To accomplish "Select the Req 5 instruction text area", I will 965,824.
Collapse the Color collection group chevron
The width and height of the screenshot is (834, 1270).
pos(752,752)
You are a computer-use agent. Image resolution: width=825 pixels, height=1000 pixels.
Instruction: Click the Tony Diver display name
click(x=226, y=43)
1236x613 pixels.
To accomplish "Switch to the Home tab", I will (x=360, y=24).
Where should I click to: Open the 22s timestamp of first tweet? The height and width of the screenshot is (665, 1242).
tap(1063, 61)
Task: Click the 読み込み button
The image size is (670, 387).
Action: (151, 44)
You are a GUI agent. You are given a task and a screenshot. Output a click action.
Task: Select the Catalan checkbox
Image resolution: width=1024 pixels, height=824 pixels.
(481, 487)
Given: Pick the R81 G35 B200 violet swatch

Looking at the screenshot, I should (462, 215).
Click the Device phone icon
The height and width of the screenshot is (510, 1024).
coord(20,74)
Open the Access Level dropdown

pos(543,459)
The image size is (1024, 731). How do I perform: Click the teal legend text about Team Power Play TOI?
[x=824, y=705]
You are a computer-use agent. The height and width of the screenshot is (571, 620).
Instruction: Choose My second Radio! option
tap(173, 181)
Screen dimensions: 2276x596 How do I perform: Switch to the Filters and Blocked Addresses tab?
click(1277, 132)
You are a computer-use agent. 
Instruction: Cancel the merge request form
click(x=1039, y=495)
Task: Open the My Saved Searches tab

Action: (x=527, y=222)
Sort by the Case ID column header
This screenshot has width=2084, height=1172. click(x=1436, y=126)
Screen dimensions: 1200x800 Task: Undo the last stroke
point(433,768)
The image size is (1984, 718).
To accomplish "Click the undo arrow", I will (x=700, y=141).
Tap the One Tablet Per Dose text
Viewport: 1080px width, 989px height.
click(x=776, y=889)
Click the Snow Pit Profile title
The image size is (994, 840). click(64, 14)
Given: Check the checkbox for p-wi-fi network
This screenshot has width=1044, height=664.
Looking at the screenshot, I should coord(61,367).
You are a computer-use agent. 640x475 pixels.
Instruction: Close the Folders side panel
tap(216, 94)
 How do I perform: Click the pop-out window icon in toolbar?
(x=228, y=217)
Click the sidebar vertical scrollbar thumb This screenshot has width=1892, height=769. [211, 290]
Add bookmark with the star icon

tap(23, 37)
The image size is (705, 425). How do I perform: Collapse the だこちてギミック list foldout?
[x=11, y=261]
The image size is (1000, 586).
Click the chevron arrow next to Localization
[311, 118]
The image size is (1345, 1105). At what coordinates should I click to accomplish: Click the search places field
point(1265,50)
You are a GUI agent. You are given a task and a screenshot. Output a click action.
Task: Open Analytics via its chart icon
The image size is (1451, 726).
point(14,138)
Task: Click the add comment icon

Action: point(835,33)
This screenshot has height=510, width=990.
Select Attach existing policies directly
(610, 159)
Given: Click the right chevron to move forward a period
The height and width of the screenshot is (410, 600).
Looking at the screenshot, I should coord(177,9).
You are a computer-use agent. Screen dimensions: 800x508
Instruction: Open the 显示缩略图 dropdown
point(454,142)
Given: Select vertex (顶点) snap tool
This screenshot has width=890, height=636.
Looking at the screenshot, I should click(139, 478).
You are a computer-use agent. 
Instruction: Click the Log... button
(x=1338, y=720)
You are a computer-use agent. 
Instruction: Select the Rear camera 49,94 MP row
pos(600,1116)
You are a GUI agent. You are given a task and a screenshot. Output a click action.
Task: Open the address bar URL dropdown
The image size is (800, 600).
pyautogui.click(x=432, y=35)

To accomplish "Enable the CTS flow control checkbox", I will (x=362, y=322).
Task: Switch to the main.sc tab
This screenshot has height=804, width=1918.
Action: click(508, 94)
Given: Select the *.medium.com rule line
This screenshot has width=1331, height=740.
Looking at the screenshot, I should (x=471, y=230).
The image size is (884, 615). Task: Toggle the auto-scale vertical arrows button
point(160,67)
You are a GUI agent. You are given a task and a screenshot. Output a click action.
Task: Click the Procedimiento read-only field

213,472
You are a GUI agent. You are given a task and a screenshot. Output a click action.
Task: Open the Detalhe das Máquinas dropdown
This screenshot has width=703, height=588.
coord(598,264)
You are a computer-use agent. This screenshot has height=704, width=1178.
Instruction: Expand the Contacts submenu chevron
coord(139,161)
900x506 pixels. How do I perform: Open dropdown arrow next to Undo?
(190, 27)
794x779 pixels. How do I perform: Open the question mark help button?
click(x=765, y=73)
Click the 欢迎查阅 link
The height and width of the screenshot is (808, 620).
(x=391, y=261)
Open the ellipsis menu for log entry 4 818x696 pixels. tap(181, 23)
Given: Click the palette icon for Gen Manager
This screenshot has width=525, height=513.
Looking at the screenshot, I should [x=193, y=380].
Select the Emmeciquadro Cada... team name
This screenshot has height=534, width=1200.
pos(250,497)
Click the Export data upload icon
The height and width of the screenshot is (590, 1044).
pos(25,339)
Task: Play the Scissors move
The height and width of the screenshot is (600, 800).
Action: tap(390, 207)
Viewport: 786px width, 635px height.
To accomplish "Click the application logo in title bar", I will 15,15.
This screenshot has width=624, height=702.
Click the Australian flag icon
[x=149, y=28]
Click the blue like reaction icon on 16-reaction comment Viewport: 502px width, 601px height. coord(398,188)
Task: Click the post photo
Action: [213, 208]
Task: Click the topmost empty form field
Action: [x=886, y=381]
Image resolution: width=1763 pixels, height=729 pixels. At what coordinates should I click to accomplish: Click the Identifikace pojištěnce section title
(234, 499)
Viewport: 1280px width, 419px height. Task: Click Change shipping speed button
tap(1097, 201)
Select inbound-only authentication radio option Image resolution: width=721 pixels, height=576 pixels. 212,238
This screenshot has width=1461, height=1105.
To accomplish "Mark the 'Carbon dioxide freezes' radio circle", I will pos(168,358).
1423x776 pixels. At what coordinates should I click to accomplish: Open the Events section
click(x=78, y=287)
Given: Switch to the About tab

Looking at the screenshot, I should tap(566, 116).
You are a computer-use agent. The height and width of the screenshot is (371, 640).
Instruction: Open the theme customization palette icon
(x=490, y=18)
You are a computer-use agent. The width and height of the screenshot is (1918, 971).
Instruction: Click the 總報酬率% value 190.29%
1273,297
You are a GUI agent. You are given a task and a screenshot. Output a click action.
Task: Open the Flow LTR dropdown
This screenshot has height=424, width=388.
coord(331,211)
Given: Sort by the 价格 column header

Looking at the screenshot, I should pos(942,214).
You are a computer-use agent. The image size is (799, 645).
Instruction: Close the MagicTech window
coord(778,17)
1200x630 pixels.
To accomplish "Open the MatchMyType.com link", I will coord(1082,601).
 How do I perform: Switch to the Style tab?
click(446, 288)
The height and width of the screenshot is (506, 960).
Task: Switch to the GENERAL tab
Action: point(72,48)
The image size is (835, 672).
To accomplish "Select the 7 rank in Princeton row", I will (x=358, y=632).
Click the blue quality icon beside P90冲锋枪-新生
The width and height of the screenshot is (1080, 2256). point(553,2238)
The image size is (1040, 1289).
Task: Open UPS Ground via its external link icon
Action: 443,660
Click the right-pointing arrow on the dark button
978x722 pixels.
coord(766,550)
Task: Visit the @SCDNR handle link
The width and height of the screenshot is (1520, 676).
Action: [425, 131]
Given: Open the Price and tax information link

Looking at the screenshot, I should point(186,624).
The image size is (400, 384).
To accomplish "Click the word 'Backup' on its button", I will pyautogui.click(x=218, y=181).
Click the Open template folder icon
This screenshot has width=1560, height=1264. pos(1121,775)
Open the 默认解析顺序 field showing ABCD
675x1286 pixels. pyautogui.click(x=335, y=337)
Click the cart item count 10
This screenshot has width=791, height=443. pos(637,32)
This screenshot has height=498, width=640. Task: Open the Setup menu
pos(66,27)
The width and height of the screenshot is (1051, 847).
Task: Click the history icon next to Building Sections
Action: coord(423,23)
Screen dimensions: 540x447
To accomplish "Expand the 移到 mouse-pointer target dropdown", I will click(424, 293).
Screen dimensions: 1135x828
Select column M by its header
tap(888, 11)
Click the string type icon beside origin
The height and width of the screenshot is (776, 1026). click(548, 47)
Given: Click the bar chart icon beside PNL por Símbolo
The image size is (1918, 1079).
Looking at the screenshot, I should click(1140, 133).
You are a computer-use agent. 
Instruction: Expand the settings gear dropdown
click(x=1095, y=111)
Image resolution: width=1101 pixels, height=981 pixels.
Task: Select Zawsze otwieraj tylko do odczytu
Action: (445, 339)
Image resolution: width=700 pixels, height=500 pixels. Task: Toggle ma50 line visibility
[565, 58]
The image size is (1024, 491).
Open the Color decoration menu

□ □ □ □ □

> [Activity]: For each line of the entries that holds the word "move", pull that line out.

> [Your solution]:
Given: Click the right chevron to move forward a period
Task: Play the Scissors move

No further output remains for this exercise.